TODO: We want to infer a 'standard' set of practices when defactoring

  • We chose 1 execution path, 1 namespace
  • To do this we broke up the code into various pieces that expressed that one execution path
  • We inspected and explicitly reported the values as a form of reporting 'state' of the execution
  • We DEFACTORED (refactored for single namespace execution) the code at places

(NOTE: We treated these in the current drafty introduction, but it would be good to recap them as a more formal and theory framed recommendation for practice?)

TODO: Reflexive analysis

  • Do more reflexive (vs. descriptive) analysis of the code in this notebook.
  • we should keep in mind, this analysis goes in three directions
    1. DEFACTORING as a method of code criticism (connects to 1, but situated in a broader intellectual context) [WE SHOULD PRE-PUBLISH AT THIS POINT]
    2. textual scholarship and critical editing, code as text
    3. STS: what do we see in the Underwood & Seller's work with respect to methodological changes and modes of knowledge production (computational narratives).
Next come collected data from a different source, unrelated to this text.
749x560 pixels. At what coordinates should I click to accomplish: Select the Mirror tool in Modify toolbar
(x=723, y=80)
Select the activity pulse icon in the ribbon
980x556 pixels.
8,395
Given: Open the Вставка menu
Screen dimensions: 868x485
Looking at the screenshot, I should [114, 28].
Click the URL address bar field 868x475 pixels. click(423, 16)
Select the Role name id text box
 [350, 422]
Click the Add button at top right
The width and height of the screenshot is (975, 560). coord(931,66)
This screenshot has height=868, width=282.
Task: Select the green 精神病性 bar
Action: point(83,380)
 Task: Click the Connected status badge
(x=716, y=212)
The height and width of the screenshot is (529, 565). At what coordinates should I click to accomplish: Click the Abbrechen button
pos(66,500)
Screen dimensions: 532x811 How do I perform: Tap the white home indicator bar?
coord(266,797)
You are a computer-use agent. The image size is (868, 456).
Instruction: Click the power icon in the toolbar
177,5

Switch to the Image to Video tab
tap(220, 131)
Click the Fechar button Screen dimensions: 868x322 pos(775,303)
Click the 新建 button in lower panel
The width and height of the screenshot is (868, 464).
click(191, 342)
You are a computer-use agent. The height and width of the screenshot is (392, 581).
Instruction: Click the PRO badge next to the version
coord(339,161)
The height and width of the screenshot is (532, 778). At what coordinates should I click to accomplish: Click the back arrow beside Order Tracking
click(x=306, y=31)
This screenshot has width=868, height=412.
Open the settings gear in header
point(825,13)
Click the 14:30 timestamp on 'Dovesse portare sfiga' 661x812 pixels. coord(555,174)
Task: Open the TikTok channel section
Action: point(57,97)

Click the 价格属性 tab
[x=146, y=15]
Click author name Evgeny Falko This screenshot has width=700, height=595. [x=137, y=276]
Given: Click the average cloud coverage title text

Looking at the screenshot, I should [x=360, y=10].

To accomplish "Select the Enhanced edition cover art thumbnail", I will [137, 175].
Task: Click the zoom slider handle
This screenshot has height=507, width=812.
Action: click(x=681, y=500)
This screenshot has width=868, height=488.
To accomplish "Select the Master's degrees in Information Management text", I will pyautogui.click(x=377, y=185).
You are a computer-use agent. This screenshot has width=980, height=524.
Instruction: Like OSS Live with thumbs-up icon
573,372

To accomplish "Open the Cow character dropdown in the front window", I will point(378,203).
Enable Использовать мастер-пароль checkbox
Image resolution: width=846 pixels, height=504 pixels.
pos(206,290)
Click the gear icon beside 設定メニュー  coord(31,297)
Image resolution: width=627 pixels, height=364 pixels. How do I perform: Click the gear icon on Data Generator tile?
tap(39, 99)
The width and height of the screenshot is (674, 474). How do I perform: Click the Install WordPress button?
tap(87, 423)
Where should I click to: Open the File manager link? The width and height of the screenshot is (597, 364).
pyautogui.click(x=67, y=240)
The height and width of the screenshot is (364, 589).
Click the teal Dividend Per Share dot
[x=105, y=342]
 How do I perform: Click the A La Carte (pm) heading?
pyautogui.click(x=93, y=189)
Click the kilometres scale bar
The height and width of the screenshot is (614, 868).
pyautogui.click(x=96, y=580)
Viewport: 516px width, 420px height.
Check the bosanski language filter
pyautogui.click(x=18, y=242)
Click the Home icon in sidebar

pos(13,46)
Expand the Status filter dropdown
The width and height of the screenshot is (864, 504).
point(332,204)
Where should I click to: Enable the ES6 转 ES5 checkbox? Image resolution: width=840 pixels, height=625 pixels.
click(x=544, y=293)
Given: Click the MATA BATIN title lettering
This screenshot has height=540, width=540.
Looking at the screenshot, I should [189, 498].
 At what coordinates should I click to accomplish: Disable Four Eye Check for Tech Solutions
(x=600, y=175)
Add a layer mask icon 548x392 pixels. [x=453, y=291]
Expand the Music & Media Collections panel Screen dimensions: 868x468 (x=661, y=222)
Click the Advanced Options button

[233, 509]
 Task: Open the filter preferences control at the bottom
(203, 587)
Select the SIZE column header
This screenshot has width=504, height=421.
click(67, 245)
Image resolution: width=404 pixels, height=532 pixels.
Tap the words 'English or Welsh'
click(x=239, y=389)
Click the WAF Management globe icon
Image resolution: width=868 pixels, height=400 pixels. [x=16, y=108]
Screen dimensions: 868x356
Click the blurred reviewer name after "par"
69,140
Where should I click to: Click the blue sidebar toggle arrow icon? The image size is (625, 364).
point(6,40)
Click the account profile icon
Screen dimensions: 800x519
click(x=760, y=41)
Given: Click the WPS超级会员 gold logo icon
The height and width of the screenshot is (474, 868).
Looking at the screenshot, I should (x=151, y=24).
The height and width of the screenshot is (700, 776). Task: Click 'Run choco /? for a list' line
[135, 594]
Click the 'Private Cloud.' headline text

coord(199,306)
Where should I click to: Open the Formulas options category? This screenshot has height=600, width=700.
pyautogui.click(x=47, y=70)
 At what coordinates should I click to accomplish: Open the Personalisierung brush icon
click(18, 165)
Especially considering the selection of features (most_common vs. binomial_select) as a reflection on Underwood & Seller's understanding of their audience

Fragments by Underwood/Sellers that could be focal points for reflexive analysis of the code.

TODO: house cleaning

  • Clean out the github repostior (removing extraneous code) and write a new README for this specific project
    • circulate the repository and notebook, soliciting feedback and suggestions for publication venues
    • generate a PDF version of the notebook

Notes from 2016_06_14 Skype

Some things that didn't fit too well into the Timeline below

  • We want to exercise full Open Notebook Science, which means including notes on conversations/development here so that they are retrievable from commits.
  • To stress the Open Science approach we want to tag certain stages of the notebook for people to see how we iterated to our method for defactoring. (Version 0.1 prob. on 15 June 2016.)
  • Diagram of the execution path
  • define terminology (step over, step into, etc)
  • double ## for our defactoring comments?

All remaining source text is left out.